Doenças autoimunes. “Começamos a colher os frutos da investigação”

O X Congresso de Autoimunidade e a XXIX Reunião do Núcleo de Estudos de Doença Autoimunes da Sociedade Portuguesa de Medicina Interna vão decorrer entre os dias 27 e 29 de junho, em Lisboa. José Delgado Alves, o coordenador do Núcleo de Estudos de Doenças Autoimunes (NEDAI) da SPMI, fala sobre a evolução da terapêutica nesta área.

Porquê a temática “From bedside to bench: one size does not fit all”?

A Imunologia Clínica teve grande avanços nos últimos anos. Não se verificaram descobertas imunológicas fabulosas, contudo, estamos na fase de se fazer a translação para a prática clínica. O conhecimento de há 10 ou 20 anos, está, atualmente, a ter impacto direto no dia a dia, sobretudo na Farmacologia. Nos últimos anos, tem havido uma grande preocupação por parte da classe médica para se perceber melhor os mecanismos e as origens da doença e é importante levar esta inovação aos doentes.

 

E esses avanços têm sido em que doenças autoimunes (DAI)?
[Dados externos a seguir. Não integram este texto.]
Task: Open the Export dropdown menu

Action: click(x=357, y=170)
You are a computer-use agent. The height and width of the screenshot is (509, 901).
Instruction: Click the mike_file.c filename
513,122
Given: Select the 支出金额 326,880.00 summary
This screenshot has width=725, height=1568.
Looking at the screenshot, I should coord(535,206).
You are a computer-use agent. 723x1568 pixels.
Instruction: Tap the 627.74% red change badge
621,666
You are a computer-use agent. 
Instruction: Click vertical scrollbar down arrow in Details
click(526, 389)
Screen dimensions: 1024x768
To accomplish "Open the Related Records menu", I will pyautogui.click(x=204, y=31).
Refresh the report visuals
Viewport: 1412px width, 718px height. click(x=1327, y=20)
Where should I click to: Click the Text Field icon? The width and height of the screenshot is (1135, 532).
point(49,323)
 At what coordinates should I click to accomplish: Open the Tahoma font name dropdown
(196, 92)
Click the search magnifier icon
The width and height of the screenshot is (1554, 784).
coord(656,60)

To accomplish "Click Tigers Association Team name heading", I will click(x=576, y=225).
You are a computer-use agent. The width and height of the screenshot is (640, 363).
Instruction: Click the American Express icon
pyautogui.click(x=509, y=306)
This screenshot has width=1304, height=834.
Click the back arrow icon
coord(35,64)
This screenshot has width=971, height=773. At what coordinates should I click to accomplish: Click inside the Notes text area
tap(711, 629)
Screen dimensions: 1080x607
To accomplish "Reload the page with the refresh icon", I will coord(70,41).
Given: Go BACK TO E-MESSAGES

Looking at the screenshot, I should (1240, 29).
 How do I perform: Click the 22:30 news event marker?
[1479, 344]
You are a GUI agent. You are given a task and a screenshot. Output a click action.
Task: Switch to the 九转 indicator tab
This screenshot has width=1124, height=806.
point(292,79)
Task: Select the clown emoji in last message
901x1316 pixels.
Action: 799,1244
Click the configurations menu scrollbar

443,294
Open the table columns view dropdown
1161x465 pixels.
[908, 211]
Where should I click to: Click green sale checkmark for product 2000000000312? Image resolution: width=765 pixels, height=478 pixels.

Em quase todas. Um exemplo é a artrite reumatoide, que é das DAI mais frequentes. Têm sido desenvolvidas terapêuticas, nomeadamente biológicas, que permitem um melhor controlo da patologia. A inovação nas DAI permite-nos, até, nalguns casos, que se fale em remissão da doença. O lúpus é um exemplo de como há 40 anos não havia uma resposta concreta e, hoje em dia, além dos fármacos aprovados, estão a surgir outros, que atuam em vias diferentes. Por outras palavras, existe evidência de mecanismos por detrás da doença que jamais imaginámos que houvesse. O mesmo com a esclerose sistémica… Até para doenças mais simples, como a alopécia areata.

Em suma, começamos a colher os frutos da investigação, numa área de doenças muito complexas – algumas raras.

 

A prevalência das DAI tem aumentado?

Não há dúvidas que o número de doentes aumentou, mas, muitas vezes, estas patologias não têm um diagnóstico fácil e, seguramente, muitos dos casos que estão a surgir devem-se ao facto de não terem sido diagnosticados mais cedo.

 

Olhando para o futuro, que desafios se terão de enfrentar na área das DAI?

O grande desafio, pelo menos na próxima década, será a forma como se vai aplicar o conhecimento. Face à componente custo-efetiva dos medicamentos, existe uma tendência para se homogeneizar o tratamento. É uma política que, do meu ponto de vista, é perfeitamente razoável em patologias muito frequentes e mais ou menos homogéneas. A questão é que as DAI são doenças complexas, logo não existem dois doentes iguais, já que a mesma DAI pode ter manifestações diferentes, dependendo das características dos indivíduos. É preciso apostar na personalização das terapêuticas.